Community Care of North Carolina, the state Medicaid program that assigns patients to a ‘medical home’, has saved the state close to a billion dollars over a four year period, according to analysts who examined four years of state Medicaid cost data.
About 1.3 million people in North Carolina are enrolled in Medicaid, the state and federally funded program for low-income families and people with disabilities. Beginning in 2001, most of those people have been assigned to a ‘medical home’, a clinic or doctor that coordinates patients’ care and follow-up. Medicaid officials have long argued that this kind of patient care coordination prevents unnecessary clinic and hospital visits, and saves money over the long run. The analysts’ findings seem to punctuate that point.
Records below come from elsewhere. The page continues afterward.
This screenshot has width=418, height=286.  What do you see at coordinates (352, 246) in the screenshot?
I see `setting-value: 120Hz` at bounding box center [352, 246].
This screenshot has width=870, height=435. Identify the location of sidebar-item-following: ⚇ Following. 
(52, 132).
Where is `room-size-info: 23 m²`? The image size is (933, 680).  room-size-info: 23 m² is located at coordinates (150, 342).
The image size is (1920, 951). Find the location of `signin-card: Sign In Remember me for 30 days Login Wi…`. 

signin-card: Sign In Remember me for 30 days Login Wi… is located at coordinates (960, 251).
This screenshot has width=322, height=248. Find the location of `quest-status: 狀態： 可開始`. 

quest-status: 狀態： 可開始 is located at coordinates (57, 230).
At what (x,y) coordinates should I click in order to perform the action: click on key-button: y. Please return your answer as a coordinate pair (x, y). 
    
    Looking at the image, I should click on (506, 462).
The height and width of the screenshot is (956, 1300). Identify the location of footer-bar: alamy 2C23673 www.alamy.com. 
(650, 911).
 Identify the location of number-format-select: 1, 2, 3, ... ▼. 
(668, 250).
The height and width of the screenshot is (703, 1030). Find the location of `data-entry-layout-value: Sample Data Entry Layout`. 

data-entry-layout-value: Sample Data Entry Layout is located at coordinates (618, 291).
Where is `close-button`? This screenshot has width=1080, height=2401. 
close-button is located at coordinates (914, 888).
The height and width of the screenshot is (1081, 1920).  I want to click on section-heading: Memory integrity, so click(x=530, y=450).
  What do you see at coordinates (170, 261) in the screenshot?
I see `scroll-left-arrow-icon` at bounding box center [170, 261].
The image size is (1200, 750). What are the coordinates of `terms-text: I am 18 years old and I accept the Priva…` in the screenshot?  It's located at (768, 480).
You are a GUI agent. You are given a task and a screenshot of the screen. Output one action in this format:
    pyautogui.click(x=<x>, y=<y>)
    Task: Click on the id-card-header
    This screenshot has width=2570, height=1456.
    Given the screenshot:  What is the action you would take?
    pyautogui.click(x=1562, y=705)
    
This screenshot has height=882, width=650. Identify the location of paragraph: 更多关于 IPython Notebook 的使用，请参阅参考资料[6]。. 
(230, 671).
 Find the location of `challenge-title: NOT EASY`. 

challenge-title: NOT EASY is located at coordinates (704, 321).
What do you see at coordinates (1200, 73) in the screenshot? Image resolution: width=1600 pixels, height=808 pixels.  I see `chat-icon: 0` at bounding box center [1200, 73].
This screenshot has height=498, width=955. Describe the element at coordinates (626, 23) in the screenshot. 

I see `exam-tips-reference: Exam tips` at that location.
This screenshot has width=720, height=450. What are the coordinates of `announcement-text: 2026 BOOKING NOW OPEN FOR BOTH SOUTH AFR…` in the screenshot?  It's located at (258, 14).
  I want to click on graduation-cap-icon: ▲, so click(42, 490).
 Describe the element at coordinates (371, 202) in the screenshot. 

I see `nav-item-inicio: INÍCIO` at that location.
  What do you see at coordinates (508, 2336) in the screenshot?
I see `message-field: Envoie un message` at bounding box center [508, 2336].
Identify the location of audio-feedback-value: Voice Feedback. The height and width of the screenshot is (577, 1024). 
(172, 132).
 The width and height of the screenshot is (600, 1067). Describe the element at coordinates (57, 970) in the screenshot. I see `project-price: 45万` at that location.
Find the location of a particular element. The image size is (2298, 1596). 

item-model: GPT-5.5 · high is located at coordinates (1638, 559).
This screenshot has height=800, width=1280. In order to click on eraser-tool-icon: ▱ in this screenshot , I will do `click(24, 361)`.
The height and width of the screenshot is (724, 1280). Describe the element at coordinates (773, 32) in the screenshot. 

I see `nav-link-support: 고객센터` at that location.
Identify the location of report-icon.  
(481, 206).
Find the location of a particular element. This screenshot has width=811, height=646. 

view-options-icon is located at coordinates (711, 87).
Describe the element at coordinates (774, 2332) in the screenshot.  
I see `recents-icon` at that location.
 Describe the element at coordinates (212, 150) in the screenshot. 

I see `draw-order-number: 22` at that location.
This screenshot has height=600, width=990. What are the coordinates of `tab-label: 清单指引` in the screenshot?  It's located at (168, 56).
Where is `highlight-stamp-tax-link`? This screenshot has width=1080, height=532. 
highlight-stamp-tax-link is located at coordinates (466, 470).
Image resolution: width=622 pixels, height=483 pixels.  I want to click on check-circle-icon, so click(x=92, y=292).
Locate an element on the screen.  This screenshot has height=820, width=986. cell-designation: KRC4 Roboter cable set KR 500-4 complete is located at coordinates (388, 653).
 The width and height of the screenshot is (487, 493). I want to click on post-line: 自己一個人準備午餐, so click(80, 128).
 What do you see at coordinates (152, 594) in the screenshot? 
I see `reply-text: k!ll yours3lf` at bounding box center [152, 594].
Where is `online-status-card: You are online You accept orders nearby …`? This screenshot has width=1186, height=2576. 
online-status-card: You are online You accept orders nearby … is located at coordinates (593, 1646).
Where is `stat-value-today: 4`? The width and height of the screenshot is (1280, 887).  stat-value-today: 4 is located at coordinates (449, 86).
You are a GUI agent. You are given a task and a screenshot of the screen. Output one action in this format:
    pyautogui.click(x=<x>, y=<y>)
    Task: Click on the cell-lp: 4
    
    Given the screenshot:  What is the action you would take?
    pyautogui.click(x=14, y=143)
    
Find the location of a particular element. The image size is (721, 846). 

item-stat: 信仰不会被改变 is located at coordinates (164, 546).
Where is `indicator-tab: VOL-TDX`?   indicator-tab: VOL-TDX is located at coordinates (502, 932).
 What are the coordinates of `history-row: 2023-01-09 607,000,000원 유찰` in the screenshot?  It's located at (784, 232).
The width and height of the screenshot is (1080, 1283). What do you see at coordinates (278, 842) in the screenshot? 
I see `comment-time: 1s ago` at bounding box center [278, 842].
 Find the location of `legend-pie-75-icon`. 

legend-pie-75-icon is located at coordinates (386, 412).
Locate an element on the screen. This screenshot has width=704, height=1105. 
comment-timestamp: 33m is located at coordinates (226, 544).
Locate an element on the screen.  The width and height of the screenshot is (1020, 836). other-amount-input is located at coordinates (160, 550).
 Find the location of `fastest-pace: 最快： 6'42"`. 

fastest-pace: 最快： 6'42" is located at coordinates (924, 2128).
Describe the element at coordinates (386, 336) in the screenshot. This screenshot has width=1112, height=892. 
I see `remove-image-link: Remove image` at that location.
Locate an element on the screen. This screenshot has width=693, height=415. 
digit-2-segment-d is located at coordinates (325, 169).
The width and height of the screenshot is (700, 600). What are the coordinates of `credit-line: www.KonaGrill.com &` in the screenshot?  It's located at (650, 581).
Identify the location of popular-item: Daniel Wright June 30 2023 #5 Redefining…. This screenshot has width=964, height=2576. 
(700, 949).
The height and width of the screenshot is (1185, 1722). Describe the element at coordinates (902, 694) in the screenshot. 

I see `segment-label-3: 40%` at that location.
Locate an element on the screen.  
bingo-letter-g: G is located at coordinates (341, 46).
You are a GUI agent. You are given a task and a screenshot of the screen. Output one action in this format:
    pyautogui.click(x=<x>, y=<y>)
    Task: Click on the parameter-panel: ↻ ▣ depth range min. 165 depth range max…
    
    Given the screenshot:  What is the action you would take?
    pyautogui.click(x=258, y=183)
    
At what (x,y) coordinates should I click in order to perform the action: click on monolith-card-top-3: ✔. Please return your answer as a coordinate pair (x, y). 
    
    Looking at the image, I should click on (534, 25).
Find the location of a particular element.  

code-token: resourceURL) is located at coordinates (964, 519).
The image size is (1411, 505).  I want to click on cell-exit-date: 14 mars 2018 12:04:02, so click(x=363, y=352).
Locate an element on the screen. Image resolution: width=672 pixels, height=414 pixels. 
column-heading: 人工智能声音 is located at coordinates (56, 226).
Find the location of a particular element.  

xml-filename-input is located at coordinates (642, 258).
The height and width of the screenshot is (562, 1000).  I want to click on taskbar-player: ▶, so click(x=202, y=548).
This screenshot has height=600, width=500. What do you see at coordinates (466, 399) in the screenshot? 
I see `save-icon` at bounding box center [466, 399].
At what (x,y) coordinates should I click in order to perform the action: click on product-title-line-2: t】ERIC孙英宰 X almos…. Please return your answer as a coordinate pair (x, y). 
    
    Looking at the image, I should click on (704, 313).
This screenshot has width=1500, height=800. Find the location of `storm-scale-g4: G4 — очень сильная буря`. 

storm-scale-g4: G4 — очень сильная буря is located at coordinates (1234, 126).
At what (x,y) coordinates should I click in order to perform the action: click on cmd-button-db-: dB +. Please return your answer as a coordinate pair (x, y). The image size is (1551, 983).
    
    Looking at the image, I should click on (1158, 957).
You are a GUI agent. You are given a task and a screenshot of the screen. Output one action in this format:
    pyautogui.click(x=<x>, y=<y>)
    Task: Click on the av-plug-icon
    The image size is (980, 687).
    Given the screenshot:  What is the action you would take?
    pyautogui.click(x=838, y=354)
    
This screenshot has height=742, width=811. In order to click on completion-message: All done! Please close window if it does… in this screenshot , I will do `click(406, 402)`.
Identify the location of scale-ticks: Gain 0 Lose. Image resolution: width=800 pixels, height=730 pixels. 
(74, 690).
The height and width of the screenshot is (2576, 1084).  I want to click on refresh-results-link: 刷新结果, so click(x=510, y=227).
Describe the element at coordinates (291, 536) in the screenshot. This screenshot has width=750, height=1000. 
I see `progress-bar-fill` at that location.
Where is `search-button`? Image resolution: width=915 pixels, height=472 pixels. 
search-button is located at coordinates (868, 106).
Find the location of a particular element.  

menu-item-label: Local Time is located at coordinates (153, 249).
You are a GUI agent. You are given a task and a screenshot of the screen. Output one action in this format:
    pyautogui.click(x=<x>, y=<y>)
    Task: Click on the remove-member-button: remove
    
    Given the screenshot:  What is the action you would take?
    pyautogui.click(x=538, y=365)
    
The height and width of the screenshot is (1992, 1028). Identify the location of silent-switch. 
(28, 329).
Bob Cosway from the actuarial firm Milliman presented his analysis to lawmakers earlier this month, that show total savings of $984 million dollars between 2007 – 2010.
“It’s difficult to quantify savings in any kind of program, because you can’t witness what didn’t happen,” Cosway said. But Cosway said he’s confident in their analysis.
Cosway compared thousands of Medicaid patients enrolled in the medical home program with similar patients not enrolled in a medical home and examined their costs over time. In general, the per person cost decreased over the four year period for people in the program. The savings rate was most notable in children, who tend to cost less overall, and in adults without disabilities. Costs for patients defined as ‘aged, blind or disabled’ stayed relatively constant over time.
The results from the Milliman analysis matches the results of other studies said Pam Silberman, President of the North Carolina Institute of Public Health. But what gets her excited is that medical homes improve the quality of care as well.
“All signs point to the idea that CCNC saves money,” Silberman said. “But the outcome data has shown that care is getting better and quality is getting better. And that was when the program was focused on people with complex health problems who need the most care management.”
About 80 percent (more than one million) NC Medicaid recipients are in enrolled in the medical home program, that includes children enrolled in Health Choice, the state’s health insurance plan for low-income children whose families are not eligible for Medicaid.
Medicaid patients enrolled in the medical home program can either choose, or be assigned, to a clinic or doctor. The North Carolina Medicaid program pays for care coordinators – usually registered nurses or social workers – to work with the doctors and the patients to help prevent patients from rotating in and out of the hospital.
Medical homes are now expanding into the commercial market, said Silberman. She says some state employees and some self-funded companies, such as GlaxoSmithKline, Kerr Drugs, and state employees in some counties are experimenting with placing their beneficiaries in medical homes.
“It’s a theory of managed care that better quality and less variation does save money,” Cosway said. “In other words, it’s not providing more to everyone that produces better results, it’s identifying – based on consensus and clinical evidence – the best way to treat a disease and do it consistently.”
Federal health officials have approved waivers that allow Arkansas and Iowa to use Medicaid dollars to pay private insurers to provide the coverage, and similar waivers have been proposed or are under consideration for Pennsylvania, New Hampshire, Utah, Pennsylvania, Wisconsin and others. Mccrory controlled by Art Pope will not allow this to happen in NC!